- DATASET CONTENT
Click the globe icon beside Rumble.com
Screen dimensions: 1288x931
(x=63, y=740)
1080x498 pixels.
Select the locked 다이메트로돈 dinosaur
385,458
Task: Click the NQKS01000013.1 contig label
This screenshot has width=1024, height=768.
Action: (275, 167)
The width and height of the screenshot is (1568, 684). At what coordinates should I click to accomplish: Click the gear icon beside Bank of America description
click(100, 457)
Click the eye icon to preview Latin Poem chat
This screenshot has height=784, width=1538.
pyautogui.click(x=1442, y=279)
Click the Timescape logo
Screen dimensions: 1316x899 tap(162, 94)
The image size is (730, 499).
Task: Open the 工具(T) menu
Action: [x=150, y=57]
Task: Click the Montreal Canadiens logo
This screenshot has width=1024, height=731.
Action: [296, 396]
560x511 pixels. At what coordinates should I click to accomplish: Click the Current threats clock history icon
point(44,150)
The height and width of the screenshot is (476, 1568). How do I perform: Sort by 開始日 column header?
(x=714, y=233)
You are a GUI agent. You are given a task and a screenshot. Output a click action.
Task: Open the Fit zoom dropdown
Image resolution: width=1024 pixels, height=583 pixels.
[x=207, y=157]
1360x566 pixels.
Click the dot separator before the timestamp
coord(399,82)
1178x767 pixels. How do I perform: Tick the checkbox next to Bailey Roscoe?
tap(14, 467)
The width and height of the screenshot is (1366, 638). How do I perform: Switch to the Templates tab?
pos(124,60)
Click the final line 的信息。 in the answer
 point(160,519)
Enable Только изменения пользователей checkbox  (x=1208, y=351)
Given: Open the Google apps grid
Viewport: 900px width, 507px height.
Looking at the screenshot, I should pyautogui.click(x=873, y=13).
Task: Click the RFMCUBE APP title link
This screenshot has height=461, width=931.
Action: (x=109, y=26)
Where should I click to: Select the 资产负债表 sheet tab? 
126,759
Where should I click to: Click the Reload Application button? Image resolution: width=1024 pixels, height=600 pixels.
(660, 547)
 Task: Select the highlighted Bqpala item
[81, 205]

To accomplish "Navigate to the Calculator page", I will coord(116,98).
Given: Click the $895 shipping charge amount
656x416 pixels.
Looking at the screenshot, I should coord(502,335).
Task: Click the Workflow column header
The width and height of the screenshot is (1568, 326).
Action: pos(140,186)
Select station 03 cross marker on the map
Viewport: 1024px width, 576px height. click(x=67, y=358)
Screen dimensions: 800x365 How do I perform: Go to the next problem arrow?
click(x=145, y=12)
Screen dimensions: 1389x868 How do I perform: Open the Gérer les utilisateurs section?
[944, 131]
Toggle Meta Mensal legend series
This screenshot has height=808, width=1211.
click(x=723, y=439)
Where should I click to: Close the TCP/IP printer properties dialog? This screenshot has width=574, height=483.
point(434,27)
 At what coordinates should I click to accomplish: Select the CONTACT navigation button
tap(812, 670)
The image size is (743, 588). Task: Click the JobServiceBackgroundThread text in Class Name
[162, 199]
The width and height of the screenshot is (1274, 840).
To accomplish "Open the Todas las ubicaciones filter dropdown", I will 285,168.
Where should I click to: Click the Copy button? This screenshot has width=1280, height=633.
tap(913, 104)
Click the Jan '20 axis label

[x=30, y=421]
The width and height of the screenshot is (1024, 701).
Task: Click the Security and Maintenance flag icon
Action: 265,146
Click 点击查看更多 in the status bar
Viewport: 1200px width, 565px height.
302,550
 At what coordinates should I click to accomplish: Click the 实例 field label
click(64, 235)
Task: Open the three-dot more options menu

- YOUR INSTRUCTIONS
Copy every one of the entries above, line for line, with no changes.

- RESPONSE FOR THIS EXERCISE
Click the globe icon beside Rumble.com
Screen dimensions: 1288x931
(x=63, y=740)
1080x498 pixels.
Select the locked 다이메트로돈 dinosaur
385,458
Task: Click the NQKS01000013.1 contig label
This screenshot has width=1024, height=768.
Action: (275, 167)
The width and height of the screenshot is (1568, 684). At what coordinates should I click to accomplish: Click the gear icon beside Bank of America description
click(100, 457)
Click the eye icon to preview Latin Poem chat
This screenshot has height=784, width=1538.
pyautogui.click(x=1442, y=279)
Click the Timescape logo
Screen dimensions: 1316x899 tap(162, 94)
The image size is (730, 499).
Task: Open the 工具(T) menu
Action: [x=150, y=57]
Task: Click the Montreal Canadiens logo
This screenshot has width=1024, height=731.
Action: [296, 396]
560x511 pixels. At what coordinates should I click to accomplish: Click the Current threats clock history icon
point(44,150)
The height and width of the screenshot is (476, 1568). How do I perform: Sort by 開始日 column header?
(x=714, y=233)
You are a GUI agent. You are given a task and a screenshot. Output a click action.
Task: Open the Fit zoom dropdown
Image resolution: width=1024 pixels, height=583 pixels.
[x=207, y=157]
1360x566 pixels.
Click the dot separator before the timestamp
coord(399,82)
1178x767 pixels. How do I perform: Tick the checkbox next to Bailey Roscoe?
tap(14, 467)
The width and height of the screenshot is (1366, 638). How do I perform: Switch to the Templates tab?
pos(124,60)
Click the final line 的信息。 in the answer
 point(160,519)
Enable Только изменения пользователей checkbox  (x=1208, y=351)
Given: Open the Google apps grid
Viewport: 900px width, 507px height.
Looking at the screenshot, I should pyautogui.click(x=873, y=13).
Task: Click the RFMCUBE APP title link
This screenshot has height=461, width=931.
Action: (x=109, y=26)
Where should I click to: Select the 资产负债表 sheet tab? 
126,759
Where should I click to: Click the Reload Application button? Image resolution: width=1024 pixels, height=600 pixels.
(660, 547)
 Task: Select the highlighted Bqpala item
[81, 205]

To accomplish "Navigate to the Calculator page", I will coord(116,98).
Given: Click the $895 shipping charge amount
656x416 pixels.
Looking at the screenshot, I should coord(502,335).
Task: Click the Workflow column header
The width and height of the screenshot is (1568, 326).
Action: pos(140,186)
Select station 03 cross marker on the map
Viewport: 1024px width, 576px height. click(x=67, y=358)
Screen dimensions: 800x365 How do I perform: Go to the next problem arrow?
click(x=145, y=12)
Screen dimensions: 1389x868 How do I perform: Open the Gérer les utilisateurs section?
[944, 131]
Toggle Meta Mensal legend series
This screenshot has height=808, width=1211.
click(x=723, y=439)
Where should I click to: Close the TCP/IP printer properties dialog? This screenshot has width=574, height=483.
point(434,27)
 At what coordinates should I click to accomplish: Select the CONTACT navigation button
tap(812, 670)
The image size is (743, 588). Task: Click the JobServiceBackgroundThread text in Class Name
[162, 199]
The width and height of the screenshot is (1274, 840).
To accomplish "Open the Todas las ubicaciones filter dropdown", I will 285,168.
Where should I click to: Click the Copy button? This screenshot has width=1280, height=633.
tap(913, 104)
Click the Jan '20 axis label

[x=30, y=421]
The width and height of the screenshot is (1024, 701).
Task: Click the Security and Maintenance flag icon
Action: 265,146
Click 点击查看更多 in the status bar
Viewport: 1200px width, 565px height.
302,550
 At what coordinates should I click to accomplish: Click the 实例 field label
click(64, 235)
Task: Open the three-dot more options menu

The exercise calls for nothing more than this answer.